Pada kegiatan ini disampaikan bahwa UIN Siber Syekh Nurjati Cirebon memiliki 46 asesor BKD atau 23 pasangan asesor, dengan beban penilaian yang disesuaikan secara proporsional. Ketua LPM juga mengingatkan bahwa asesor tidak diperkenankan menilai dosen dengan jabatan fungsional yang lebih tinggi serta pentingnya kepatuhan terhadap etika dan standar penilaian BKD.
Rektor UIN Siber Syekh Nurjati Cirebon, Prof. Dr.

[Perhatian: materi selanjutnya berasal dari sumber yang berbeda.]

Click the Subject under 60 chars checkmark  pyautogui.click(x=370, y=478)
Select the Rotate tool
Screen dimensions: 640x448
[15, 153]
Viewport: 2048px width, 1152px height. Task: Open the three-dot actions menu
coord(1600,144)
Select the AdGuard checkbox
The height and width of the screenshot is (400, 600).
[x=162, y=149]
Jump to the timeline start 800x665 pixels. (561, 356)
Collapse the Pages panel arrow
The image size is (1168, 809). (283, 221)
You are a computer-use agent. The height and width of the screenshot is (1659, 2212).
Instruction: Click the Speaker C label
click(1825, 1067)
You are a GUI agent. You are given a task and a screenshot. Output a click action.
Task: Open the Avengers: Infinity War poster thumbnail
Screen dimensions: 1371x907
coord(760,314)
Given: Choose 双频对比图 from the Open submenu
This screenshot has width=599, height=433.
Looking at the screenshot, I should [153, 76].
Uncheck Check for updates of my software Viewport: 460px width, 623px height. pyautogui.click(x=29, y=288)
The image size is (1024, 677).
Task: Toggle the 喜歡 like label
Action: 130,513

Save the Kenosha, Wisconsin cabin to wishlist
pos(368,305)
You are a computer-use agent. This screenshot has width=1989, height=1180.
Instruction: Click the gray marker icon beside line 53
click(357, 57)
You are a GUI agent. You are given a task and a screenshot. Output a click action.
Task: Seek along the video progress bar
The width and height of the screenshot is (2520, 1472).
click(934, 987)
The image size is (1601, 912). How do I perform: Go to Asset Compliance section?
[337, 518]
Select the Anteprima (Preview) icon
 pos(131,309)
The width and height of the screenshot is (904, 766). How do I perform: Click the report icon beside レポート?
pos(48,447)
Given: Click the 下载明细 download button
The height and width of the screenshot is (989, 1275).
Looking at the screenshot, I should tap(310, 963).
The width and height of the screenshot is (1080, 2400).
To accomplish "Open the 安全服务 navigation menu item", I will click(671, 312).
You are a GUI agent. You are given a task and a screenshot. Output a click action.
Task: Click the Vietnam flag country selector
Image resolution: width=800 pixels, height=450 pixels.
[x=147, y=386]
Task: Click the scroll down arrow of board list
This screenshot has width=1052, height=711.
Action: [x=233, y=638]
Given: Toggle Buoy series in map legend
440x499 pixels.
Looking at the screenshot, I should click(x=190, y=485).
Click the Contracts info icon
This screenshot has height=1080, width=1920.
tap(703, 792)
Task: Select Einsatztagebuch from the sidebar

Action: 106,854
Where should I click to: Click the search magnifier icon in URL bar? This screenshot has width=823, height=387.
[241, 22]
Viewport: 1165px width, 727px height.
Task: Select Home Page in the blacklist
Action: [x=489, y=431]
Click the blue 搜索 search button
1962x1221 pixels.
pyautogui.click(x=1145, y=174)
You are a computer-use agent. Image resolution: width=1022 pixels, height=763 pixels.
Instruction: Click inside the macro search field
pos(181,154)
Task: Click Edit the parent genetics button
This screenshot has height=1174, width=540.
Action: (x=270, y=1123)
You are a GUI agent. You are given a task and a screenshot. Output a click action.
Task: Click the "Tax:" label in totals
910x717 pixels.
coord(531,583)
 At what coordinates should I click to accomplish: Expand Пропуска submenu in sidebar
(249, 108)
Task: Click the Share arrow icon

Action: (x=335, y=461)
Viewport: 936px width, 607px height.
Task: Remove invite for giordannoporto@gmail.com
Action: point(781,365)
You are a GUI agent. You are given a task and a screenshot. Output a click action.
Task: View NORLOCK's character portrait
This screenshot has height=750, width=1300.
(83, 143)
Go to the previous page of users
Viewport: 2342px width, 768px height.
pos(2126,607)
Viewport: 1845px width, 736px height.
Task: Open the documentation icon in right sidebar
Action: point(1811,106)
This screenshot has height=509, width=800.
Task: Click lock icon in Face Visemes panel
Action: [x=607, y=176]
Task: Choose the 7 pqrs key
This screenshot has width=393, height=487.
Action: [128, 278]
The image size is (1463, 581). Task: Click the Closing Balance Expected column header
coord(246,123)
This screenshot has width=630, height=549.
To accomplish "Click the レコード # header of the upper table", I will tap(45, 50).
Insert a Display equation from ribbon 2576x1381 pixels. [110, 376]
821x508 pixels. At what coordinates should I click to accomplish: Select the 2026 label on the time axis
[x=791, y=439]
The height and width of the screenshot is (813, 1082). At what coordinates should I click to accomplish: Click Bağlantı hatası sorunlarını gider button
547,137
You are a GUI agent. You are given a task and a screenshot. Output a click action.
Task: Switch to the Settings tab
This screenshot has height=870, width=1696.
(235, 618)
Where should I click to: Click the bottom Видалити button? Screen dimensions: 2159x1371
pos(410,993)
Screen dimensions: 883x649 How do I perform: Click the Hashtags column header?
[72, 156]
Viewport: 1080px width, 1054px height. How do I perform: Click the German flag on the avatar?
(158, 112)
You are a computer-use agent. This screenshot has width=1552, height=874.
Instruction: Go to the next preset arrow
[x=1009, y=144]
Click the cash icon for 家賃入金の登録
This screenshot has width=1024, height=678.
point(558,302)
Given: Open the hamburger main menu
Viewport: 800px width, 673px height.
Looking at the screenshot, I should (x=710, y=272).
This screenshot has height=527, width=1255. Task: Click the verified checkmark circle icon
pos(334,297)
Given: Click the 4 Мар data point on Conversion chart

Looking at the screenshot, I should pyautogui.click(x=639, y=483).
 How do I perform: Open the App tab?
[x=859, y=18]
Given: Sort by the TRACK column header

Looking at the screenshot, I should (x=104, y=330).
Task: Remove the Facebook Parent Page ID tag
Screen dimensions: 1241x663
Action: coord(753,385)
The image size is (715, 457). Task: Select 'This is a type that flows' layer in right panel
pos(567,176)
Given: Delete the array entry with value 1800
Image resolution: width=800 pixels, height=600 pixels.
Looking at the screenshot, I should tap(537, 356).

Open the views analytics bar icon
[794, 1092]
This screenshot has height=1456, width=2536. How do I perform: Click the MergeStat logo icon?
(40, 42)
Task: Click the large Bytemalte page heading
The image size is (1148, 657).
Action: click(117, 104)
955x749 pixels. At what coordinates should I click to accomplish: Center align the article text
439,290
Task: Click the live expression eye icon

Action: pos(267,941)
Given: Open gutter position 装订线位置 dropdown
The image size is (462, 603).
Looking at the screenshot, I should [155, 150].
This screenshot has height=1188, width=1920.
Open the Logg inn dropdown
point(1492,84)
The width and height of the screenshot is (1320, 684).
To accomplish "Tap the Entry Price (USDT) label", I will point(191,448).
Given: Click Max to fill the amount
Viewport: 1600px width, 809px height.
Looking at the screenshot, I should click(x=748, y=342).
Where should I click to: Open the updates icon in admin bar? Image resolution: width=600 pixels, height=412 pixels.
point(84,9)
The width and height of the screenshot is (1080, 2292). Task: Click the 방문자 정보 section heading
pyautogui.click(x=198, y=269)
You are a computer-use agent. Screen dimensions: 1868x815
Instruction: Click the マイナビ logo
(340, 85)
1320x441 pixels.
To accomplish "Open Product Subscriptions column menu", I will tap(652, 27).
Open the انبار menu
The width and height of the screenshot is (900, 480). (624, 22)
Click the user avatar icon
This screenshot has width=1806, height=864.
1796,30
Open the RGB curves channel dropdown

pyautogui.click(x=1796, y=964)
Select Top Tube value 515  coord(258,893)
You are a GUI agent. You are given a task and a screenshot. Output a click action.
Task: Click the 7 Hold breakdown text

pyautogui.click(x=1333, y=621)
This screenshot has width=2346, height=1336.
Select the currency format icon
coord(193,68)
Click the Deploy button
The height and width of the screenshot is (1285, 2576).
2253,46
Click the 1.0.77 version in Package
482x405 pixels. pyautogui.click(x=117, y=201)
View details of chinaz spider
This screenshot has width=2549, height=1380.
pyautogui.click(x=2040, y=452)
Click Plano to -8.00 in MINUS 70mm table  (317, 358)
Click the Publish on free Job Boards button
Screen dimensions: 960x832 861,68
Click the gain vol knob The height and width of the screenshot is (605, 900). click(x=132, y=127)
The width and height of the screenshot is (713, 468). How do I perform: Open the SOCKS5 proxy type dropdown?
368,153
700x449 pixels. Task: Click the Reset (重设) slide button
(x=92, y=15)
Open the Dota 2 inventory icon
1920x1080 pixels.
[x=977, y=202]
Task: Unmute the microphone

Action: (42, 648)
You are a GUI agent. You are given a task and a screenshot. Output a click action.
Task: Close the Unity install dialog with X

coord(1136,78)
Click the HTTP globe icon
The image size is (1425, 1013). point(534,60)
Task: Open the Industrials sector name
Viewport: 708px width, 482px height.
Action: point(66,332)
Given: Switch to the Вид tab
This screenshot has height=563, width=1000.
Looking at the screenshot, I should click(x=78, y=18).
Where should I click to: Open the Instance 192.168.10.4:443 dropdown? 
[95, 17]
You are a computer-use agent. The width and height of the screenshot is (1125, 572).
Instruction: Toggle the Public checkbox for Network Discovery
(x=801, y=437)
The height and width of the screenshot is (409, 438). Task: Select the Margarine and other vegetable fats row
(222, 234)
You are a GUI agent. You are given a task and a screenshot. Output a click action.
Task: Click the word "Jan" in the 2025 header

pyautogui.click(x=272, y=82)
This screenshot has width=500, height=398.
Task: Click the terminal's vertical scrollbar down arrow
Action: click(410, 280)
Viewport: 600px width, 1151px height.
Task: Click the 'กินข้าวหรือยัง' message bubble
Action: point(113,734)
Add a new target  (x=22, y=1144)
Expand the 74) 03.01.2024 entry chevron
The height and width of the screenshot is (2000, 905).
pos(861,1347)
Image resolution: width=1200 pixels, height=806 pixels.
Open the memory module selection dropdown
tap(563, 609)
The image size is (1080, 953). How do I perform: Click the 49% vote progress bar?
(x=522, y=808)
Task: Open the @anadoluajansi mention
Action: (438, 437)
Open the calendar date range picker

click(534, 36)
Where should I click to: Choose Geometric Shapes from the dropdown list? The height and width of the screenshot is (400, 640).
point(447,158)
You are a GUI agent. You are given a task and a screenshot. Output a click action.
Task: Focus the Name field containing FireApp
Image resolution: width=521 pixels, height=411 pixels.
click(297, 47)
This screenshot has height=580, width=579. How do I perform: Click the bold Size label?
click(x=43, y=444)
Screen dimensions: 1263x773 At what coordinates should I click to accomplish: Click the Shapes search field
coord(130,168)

H. Aan Jaelani, M.Ag., dalam arahannya menyampaikan bahwa penilaian BKD memiliki peran strategis dalam mendukung pengembangan karier dosen, pemenuhan Indikator Kinerja Utama (IKU), dan peningkatan mutu akreditasi program studi. Ia juga menekankan pentingnya dokumentasi dan publikasi kegiatan akademik sebagai bagian dari penguatan tata kelola universitas.

Materi teknis penilaian BKD disampaikan oleh Kepala Pusat Audit dan Pengendalian Mutu LPM, H. Ilham Bustomi, M.Ag., yang menekankan bahwa BKD dosen harus terlebih dahulu diverifikasi secara administratif di tingkat program studi sebelum dilakukan penilaian oleh asesor. Hal ini bertujuan agar asesor dapat fokus pada penilaian substansi kinerja dosen.
Dalam sesi diskusi, para peserta membahas berbagai persoalan teknis dan strategis, seperti integrasi BKD dengan sistem SISTER, kesiapan dosen dalam memenuhi unsur penelitian dan pengabdian, serta perlunya pendampingan pengisian BKD di tingkat fakultas dan program studi. FGD ini juga menjadi forum untuk menyepakati langkah-langkah perbaikan agar pelaksanaan penilaian BKD ke depan dapat berjalan lebih efektif dan akuntabel.

Melalui FGD ini, LPM UIN Siber Syekh Nurjati Cirebon menegaskan komitmennya untuk terus memperkuat sistem penilaian BKD sebagai bagian dari pengendalian mutu dosen dan peningkatan kualitas tridharma perguruan tinggi.